Monday, June 15, 2015

NYONYA DUMPLING




Every year when come to festive dumpling,I'm sure to make this nyonya dumpling .This dumpling,taste sweet ,slight saltiness and smell of coriander powder . The rice is quite plain goes well with the filling. dry fry the coriander seed in a wok and blend to powder ,it more fragrant than the bought powder form.I use the bunga telang/blue pea flowerr to get the indigo blue.Traditionally it use big pandan leaves to wrap,Ican't found it in the market.The pandan leaves is very long,cut into two,the top part is soft,the end is tough have to boil to soften it.both sides of the pandan leaves have torn,have to trim off both sides. And the leaves is tough and soft.Unlike the normal pandan leaves we use.the pandan plant is a person tall and the leaves is wider enough to wrap the dumpling.


NYONYA DUMPLING

Ingredients for the rice.
1 1/2 kg glutinous rice
4 tbsp water
1/2 tsp salt
a few drop of blue colouring

Method;
1.wash glutinous rice for 3 to 4 time,drain.If using the flower,put in a big hanful in a small saucepan to boil until the water is dark blue colour.I use 400 g glutinous rice to soak the rice overnite.the water should be 2 inch higher than the rice. Soak the remaining rice in plain water overnite. How blue your dumpling you want,just add more flower or blue colouring.
2.drain the rice and place in a steamer,line the bottom with a piece of cloth.mix the plain rice and the blue rice and steam over high heat for an hour. In the meantime,mix the 4 tbsp water with the slat.after the rice has been steamed for 20 mniutes,lift up the lid of the steamer and sprinkle aout 1 tbsp of the water over the rice.mix well with the rice.cover the lid and repeat this twice till the water is used up.( adjust the salt water acording to your taste,I perfer my rice taste,blanch to goes well the filling).

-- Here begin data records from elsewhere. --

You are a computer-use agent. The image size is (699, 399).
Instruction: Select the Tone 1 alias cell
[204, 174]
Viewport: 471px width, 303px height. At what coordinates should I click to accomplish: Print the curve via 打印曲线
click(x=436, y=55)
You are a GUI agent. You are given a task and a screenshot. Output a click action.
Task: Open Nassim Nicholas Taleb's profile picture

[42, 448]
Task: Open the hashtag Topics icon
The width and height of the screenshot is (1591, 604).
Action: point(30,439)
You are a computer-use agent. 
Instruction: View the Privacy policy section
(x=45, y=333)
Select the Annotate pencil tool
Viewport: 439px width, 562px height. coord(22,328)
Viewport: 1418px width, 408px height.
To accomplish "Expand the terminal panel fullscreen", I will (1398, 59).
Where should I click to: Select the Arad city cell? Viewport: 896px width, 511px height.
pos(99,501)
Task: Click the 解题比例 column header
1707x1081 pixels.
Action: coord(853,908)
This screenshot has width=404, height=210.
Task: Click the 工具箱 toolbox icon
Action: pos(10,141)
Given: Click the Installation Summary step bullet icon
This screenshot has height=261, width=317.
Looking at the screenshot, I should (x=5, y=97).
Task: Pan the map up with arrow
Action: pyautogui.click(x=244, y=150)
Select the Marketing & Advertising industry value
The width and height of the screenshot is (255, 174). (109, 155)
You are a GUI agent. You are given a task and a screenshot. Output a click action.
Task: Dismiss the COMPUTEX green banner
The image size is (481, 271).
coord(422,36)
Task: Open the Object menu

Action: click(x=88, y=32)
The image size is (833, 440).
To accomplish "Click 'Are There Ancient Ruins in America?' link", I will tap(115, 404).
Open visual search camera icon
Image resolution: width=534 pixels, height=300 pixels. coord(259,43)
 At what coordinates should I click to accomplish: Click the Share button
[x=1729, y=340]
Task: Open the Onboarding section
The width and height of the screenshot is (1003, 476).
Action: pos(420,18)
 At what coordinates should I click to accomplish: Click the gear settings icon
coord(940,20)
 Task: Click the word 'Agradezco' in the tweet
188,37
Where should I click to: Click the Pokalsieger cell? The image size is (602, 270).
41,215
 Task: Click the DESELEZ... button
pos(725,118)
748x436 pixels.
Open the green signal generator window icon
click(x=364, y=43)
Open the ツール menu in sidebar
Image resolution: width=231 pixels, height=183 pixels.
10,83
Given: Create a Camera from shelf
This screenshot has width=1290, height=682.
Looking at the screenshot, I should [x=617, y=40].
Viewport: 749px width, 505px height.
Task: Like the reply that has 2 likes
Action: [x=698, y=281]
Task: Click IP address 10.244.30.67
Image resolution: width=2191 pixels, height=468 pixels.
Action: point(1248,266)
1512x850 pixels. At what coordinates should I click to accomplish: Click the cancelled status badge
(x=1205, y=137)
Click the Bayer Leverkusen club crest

Ingredients for filling ( the filling can be cooked a day ahead.
150g garlic,peeled and pounded till fine
300 streaky pork without skin
900 g lean shoulder of pork ( all I use pork belly)
80g dried mushroom
150g 'tang kway" preserved chinese melon in strip
300g sugar
150g coriander seeds ( I use 100g)
8 to 10 tbsp thick dark soy sauce
10 cup water
salt according to your taste
6 tbsp oil

Method;
1.bring the water to the boil and add all the pork,boil over medium heat for 30 to 40 minutes till pork is tender.drain and when cold dice into small cubes (cut the pork belly in a few strip,easy to cook).
2.soak the mushroom in water till soft,drain and squeeze dry,cut off the tough stem and dice into small cubes.
3.Dice the preserved chinese melon into small cubes.
4.pick through the coriander seeds and remove all the stalk and grits. Dry fry in a wok for about 20 minutes over low heat till fragrant and slightly crispy.pound or blend till fine. sieve and discard the rough bits.
5.Heat a wok,add the oil,when is hot,add in the pound garlic and stir fry till fragrant,add the diced pork,stir fry,stir fry for about 3 minutes,add the diced mushroom,stir fry for 3 minutes,add the diced mushroom and stir fry further for 3 minutes.Add the diced melon,stir fry for 3 to 4 minutes till well cooked
6.Add the sugar and coriander powder and stir well to mix. Add enough dark soy sauce for the mixture to be deep brown.Add in water,brint to a boil,add salt to taste,keep stiring till all the mixture bind well and the pork meat is soft and the gravy is thicken.leave to cool and keep aside.

To wrap the dumpling
15 large dried bamboo leaves,put in a big pot with enough water to boil for 20minutes.drain the bamboo  leaves,.put in a big basin of water and use a pics of cloth to wash the leaves changed water a few time till  every leaves is clean and wipe dry.Put aside in a large colander or flat plate.
A roll of raffia string.

Method;
1.traditional the dumpling are formed into the shaped of a pryamid with a three sided baseYou have to pack the dumpling so that the rice will be firm.
2.trim both end of the bambbo leaves,take two leaves to overlap and form into a pocket.place 1 tbsp of glutinous rices in the pocket and spread to form a hollow.
3.fill the hollow with the filling and fold over using the other hand to push the both sides in.
4.fold the two sides of the leaf over the dumpling tie with a raffia to secure.trim off the leaves to form a neat parcel.bring a big pot of water to a boil,using hight heat, put in all the dumpling,cover and boil for 2 hours,remove the dumpling and hang to dry.eaten the same day or kept in the fridge.if you like them hot,just steam again before eating.(add more pandan leaves in the water to boil with the ready wrap dumpling).